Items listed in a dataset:
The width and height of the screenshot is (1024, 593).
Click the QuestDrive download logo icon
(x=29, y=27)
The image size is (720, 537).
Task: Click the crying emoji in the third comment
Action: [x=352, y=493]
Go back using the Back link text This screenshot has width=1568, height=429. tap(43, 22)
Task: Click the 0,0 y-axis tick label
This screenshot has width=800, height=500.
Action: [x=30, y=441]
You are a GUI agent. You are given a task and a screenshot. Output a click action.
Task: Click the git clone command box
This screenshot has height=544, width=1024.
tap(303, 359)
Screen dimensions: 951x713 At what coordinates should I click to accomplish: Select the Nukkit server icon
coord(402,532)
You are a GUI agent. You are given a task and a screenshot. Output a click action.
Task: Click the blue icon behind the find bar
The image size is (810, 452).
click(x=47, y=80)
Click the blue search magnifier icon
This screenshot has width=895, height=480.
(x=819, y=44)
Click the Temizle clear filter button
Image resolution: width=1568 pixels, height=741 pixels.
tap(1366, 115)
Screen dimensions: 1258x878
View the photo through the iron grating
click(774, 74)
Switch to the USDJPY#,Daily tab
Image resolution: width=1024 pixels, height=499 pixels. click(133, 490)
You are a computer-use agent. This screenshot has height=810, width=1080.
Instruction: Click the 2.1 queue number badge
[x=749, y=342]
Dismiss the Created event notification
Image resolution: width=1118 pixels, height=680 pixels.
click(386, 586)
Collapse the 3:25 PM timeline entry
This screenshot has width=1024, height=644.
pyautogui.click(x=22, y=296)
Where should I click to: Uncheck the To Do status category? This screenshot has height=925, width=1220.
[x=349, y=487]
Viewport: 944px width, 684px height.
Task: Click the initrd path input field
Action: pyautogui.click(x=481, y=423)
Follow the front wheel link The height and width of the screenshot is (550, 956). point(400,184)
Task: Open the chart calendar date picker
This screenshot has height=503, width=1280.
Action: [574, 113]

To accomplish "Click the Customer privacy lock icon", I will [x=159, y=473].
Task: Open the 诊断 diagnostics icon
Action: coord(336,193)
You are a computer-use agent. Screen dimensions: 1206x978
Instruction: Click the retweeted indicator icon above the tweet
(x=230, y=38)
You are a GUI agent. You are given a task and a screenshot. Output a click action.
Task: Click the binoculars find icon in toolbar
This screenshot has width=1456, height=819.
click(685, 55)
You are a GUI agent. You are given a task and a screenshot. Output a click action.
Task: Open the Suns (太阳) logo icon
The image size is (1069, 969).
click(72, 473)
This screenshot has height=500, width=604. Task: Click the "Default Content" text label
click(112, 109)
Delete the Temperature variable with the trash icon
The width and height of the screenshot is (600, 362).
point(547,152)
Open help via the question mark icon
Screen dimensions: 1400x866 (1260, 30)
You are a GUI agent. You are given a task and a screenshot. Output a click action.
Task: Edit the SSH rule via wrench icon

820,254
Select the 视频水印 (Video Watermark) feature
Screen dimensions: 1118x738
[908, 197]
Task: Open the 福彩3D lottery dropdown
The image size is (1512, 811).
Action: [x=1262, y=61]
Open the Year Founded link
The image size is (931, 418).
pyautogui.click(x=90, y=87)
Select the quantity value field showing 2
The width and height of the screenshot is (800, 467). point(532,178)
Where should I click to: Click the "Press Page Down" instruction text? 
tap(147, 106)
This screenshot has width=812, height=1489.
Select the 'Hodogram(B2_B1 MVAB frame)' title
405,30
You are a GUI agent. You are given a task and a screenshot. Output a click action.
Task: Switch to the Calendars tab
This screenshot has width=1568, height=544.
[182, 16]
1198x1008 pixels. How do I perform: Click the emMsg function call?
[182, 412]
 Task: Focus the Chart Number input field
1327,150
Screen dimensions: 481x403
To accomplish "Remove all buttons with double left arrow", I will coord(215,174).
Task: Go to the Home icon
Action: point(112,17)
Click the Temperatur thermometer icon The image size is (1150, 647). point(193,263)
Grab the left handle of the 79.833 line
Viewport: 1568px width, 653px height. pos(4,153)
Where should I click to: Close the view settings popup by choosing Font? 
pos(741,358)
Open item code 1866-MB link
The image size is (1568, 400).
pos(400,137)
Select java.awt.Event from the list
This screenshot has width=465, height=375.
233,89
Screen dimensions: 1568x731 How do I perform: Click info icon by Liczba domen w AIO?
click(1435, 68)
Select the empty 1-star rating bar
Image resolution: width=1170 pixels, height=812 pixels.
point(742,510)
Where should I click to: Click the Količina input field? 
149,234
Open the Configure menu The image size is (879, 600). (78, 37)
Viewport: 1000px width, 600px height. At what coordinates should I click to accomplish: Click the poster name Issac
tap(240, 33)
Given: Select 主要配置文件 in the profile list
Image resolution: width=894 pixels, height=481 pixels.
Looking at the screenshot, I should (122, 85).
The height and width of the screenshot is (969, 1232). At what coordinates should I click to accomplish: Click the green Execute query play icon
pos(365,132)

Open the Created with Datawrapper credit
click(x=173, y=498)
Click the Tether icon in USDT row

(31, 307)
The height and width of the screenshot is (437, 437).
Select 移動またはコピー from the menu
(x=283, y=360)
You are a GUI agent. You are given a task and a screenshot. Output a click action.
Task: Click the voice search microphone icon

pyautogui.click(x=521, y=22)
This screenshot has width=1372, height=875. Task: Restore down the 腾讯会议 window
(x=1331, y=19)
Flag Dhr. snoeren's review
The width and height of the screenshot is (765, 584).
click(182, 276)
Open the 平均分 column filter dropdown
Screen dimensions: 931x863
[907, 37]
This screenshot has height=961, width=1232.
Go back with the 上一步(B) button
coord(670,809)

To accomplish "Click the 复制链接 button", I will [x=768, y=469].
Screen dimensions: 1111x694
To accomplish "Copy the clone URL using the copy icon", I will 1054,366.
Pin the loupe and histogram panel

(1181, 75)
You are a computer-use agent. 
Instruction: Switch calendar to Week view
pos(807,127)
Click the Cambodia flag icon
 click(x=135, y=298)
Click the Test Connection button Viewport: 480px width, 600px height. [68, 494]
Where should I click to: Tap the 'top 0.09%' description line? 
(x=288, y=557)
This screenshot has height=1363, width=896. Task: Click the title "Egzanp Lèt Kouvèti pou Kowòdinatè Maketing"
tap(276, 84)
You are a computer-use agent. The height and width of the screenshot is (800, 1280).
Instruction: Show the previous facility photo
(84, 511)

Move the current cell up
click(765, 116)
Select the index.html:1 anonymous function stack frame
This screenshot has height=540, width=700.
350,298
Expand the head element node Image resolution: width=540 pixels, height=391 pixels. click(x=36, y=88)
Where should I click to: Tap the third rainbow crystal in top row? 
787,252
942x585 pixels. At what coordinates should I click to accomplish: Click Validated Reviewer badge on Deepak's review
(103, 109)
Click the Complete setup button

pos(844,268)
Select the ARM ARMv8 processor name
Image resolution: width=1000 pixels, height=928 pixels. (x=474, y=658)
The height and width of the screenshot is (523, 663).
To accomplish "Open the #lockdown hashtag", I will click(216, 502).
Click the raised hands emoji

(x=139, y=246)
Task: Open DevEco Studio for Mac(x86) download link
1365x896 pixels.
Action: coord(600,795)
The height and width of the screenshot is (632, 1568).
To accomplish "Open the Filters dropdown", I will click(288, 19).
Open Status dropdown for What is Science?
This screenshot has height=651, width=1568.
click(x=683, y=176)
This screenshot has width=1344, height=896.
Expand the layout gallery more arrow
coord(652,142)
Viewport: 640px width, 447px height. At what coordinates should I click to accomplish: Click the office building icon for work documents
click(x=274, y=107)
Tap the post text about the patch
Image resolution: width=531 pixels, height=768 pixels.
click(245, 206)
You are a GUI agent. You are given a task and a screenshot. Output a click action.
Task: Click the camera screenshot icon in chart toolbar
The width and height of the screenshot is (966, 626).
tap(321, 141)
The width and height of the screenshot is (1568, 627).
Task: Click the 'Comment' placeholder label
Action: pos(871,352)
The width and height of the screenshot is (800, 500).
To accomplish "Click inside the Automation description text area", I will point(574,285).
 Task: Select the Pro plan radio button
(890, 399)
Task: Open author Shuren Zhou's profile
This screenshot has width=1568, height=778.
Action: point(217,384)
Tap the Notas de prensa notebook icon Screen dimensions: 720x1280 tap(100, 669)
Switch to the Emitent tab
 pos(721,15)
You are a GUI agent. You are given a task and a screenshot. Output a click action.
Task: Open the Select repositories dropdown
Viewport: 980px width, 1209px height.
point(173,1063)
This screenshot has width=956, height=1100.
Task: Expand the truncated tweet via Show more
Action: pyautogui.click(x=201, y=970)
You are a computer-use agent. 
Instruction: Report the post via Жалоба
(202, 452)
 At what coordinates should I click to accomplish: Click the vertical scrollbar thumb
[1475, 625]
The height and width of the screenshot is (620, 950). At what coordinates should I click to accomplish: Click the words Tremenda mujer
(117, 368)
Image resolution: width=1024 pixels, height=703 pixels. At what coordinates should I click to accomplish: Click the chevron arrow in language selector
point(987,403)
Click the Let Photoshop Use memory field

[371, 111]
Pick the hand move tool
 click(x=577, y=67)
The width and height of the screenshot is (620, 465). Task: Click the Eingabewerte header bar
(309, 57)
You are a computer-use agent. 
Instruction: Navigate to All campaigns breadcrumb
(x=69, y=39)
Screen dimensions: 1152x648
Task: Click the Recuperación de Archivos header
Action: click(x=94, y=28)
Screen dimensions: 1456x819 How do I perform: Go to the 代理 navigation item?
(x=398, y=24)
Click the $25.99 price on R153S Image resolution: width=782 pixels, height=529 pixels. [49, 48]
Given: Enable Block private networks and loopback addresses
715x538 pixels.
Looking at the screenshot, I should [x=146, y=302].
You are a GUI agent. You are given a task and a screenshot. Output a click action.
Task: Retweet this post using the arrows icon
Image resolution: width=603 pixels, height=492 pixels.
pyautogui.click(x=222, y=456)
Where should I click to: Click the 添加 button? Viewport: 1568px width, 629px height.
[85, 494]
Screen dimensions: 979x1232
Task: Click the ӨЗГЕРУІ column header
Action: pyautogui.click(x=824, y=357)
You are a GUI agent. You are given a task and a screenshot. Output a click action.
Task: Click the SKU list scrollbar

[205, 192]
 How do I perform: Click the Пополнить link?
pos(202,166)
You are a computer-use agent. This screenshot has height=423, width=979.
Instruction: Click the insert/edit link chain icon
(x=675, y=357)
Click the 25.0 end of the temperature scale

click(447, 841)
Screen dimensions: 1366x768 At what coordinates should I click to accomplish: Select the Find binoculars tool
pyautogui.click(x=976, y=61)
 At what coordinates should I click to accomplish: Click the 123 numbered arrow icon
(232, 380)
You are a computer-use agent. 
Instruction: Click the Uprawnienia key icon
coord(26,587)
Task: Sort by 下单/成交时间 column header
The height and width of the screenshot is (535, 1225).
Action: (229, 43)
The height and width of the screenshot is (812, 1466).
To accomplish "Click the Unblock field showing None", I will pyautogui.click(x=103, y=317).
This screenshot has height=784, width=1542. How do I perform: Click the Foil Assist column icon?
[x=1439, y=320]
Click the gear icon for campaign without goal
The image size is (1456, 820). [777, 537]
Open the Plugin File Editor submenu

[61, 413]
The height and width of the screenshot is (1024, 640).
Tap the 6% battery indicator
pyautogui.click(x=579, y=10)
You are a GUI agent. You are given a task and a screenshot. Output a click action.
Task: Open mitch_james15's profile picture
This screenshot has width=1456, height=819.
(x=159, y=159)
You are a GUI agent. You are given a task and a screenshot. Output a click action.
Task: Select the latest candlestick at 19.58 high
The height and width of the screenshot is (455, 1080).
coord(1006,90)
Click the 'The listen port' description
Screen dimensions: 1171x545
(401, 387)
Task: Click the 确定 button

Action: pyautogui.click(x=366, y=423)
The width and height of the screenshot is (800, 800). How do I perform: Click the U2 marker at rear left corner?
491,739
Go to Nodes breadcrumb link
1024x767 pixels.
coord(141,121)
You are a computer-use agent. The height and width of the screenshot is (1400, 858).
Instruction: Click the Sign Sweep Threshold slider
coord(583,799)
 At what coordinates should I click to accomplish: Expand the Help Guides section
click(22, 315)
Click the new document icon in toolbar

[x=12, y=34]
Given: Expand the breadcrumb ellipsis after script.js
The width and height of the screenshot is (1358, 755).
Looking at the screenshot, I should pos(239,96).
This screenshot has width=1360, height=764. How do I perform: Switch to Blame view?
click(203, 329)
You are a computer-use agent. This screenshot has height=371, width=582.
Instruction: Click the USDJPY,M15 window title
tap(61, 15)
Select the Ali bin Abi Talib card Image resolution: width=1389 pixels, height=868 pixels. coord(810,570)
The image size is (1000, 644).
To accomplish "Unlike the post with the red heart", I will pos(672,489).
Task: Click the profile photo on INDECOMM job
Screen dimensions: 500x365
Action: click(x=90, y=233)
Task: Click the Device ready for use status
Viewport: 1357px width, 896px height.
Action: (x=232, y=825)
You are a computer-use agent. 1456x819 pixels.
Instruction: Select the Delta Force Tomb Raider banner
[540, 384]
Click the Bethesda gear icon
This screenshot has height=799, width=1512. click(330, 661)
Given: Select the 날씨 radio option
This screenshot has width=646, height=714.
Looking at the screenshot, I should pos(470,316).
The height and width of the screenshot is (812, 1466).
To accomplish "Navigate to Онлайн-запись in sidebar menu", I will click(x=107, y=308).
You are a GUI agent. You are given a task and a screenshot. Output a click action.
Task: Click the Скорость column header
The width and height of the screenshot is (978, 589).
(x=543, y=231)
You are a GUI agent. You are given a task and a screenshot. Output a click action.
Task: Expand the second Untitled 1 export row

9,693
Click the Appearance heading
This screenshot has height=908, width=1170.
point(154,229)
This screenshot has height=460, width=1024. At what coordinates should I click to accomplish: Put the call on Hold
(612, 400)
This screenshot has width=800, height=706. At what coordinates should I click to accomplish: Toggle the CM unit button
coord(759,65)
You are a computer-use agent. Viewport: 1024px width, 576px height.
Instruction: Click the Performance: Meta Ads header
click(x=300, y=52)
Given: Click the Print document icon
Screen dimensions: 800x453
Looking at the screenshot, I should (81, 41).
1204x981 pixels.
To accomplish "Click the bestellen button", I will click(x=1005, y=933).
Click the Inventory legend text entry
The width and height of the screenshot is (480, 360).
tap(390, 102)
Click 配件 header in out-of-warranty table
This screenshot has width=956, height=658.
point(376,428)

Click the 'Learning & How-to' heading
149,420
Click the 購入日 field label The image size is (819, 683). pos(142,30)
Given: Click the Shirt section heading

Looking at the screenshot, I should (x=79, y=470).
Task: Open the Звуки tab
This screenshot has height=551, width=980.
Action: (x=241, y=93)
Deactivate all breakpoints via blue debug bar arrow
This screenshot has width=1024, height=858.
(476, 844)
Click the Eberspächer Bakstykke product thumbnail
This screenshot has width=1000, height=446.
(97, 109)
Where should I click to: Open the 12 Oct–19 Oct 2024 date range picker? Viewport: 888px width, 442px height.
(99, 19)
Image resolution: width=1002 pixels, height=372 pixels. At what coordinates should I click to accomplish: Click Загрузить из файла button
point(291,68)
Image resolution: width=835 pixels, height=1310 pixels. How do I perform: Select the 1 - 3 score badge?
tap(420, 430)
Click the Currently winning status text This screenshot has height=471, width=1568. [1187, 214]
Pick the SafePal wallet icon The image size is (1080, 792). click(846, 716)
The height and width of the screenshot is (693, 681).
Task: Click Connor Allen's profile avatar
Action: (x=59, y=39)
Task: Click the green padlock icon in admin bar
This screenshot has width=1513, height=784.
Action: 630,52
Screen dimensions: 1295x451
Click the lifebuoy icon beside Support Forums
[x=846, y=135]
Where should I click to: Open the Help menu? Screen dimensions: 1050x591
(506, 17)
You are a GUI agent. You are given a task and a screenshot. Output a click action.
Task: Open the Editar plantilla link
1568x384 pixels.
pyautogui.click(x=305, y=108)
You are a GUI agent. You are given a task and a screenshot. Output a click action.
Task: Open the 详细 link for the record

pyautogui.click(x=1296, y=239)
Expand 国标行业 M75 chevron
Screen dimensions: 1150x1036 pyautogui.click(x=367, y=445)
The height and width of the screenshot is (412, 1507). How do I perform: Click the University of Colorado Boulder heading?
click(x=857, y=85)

> [Task statement] From the entries above, pull out each line that includes "dropdown".

> [Output]
Task: Open the 福彩3D lottery dropdown
Open the 平均分 column filter dropdown
To accomplish "Open the Filters dropdown", I will click(288, 19).
Open Status dropdown for What is Science?
Task: Open the Select repositories dropdown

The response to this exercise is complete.